Majelis Masyayikh di Sidang MK: Negara Wajib Biayai Pendidikan Pesantren
JAKARTA, iNews.id - Ketua Majelis Masyayikh, Abdul Ghaffar Rozin berpandangan, negara wajib membiayai pendidikan pesantren. Menurutnya, kewajiban itu diatur dalam Pasal 31 UUD 1945.
Hal itu diungkapkan Gus Rozin, sapaan akrabnya, dalam sidang Mahkamah Konstitusi (MK) nomor perkara 75/PUU-XXIV/2026 yang digelar pada Rabu (3/6/2026).

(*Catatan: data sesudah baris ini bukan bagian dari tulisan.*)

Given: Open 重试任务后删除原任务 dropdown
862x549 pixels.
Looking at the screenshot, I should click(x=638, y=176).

“Kami berpendapat negara tetap wajib membiayai pendidikan pesantren sebagaimana diamanatkan dalam konstruksi Pasal 31 UUD 1945,” ujar Gus Rozin.

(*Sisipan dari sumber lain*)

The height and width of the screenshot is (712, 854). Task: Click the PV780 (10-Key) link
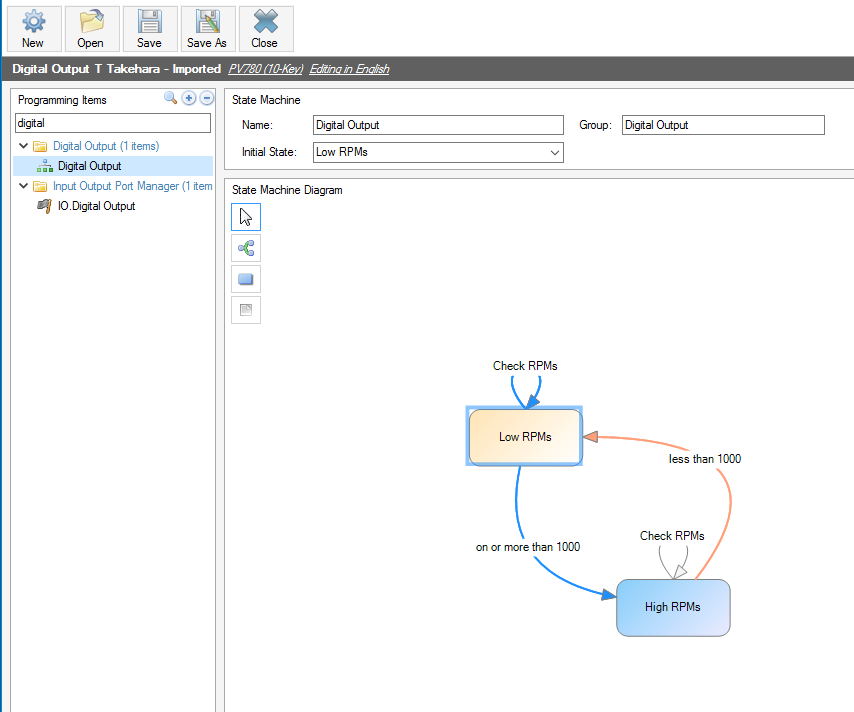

Gus Rozin berpandangan, frasa 'membantu pendanaan penyelenggaraan pesantren' dalam norma Pasal 48 ayat (2) UU Pesantren tidak sesuai amanat konstitusi.
“Penggunaan kata 'membantu' lebih merupakan konsekuensi dari konstruksi teknis fiskal dan model penganggaran pada saat pembentukan undang-undang, bukan dimaksudkan untuk mengurangi tanggung jawab konstitusional negara,” ujar Gus Rozin.